Required action: The answer must be a single number: the count of lines below that contain the string "minh".

Extracted information:
-- Opening Marker --
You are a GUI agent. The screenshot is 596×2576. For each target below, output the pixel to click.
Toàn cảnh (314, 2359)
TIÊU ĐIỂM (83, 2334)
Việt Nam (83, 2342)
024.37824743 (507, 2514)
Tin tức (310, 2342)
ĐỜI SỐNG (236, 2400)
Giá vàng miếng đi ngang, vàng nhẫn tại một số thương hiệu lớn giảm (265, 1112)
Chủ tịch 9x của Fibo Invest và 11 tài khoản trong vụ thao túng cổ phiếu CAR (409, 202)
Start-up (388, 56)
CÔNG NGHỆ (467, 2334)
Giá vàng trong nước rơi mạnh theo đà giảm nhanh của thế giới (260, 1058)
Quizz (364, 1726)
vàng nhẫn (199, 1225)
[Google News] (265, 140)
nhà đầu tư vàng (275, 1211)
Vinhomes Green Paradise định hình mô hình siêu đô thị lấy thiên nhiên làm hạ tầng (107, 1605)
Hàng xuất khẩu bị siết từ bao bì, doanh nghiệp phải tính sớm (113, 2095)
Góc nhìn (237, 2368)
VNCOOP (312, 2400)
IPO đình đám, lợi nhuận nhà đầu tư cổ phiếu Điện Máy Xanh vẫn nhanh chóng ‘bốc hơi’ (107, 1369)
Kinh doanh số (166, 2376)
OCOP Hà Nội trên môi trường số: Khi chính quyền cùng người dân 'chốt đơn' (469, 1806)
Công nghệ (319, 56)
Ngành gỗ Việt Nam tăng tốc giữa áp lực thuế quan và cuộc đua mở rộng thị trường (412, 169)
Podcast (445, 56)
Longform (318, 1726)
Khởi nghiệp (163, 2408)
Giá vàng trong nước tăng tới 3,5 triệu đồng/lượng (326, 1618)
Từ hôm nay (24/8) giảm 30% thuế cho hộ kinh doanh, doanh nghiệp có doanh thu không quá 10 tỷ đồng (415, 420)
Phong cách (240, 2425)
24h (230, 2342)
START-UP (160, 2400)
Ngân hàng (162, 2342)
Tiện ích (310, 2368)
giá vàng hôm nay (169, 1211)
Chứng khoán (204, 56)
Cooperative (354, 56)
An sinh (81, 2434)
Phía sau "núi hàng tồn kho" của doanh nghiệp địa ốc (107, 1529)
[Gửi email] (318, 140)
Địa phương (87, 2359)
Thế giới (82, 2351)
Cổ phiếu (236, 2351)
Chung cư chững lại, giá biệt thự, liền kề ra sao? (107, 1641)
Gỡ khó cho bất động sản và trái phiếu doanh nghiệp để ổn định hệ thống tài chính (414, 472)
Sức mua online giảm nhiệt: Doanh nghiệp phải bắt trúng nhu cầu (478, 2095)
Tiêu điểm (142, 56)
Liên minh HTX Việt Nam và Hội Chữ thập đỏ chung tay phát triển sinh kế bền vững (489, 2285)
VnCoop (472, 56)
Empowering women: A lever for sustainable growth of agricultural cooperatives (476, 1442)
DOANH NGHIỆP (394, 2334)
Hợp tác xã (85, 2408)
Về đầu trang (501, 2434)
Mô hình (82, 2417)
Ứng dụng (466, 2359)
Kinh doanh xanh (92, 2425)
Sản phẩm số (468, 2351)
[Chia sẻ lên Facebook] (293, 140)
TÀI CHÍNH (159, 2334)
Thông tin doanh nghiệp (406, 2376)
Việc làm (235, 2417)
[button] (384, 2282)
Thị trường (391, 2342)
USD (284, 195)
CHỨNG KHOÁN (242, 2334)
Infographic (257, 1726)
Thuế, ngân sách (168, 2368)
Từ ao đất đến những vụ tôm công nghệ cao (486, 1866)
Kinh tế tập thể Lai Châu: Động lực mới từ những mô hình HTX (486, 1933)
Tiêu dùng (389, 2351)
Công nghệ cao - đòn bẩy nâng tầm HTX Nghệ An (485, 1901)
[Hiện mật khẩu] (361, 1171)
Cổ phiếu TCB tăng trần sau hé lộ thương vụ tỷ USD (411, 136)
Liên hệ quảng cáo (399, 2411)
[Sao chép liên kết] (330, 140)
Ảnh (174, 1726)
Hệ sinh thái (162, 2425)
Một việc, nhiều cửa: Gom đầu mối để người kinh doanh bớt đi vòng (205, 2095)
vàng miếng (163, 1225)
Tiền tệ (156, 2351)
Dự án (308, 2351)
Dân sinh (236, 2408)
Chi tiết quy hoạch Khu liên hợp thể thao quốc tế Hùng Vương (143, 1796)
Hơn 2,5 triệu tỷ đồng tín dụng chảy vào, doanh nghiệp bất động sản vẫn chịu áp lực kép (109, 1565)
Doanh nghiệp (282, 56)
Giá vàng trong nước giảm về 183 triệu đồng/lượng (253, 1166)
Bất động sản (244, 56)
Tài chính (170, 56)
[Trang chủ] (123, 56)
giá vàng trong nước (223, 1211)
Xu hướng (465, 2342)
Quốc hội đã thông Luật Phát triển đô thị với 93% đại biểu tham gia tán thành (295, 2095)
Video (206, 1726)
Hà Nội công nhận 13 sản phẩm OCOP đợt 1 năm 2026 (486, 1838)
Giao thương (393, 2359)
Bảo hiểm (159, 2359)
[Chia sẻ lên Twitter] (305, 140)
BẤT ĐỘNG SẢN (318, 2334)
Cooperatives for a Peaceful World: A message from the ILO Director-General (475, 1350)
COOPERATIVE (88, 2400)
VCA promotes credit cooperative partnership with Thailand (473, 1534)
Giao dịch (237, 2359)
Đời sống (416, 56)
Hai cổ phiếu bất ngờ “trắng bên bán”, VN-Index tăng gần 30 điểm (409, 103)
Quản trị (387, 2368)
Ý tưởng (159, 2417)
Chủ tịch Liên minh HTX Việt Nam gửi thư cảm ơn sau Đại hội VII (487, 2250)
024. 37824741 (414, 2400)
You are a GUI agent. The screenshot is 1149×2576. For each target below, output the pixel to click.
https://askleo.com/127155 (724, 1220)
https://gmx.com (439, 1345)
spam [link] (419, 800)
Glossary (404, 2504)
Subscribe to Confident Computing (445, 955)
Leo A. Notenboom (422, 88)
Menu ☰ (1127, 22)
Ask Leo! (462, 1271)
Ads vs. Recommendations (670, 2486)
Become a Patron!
-- Closing Marker --
Solution to the exercise: 2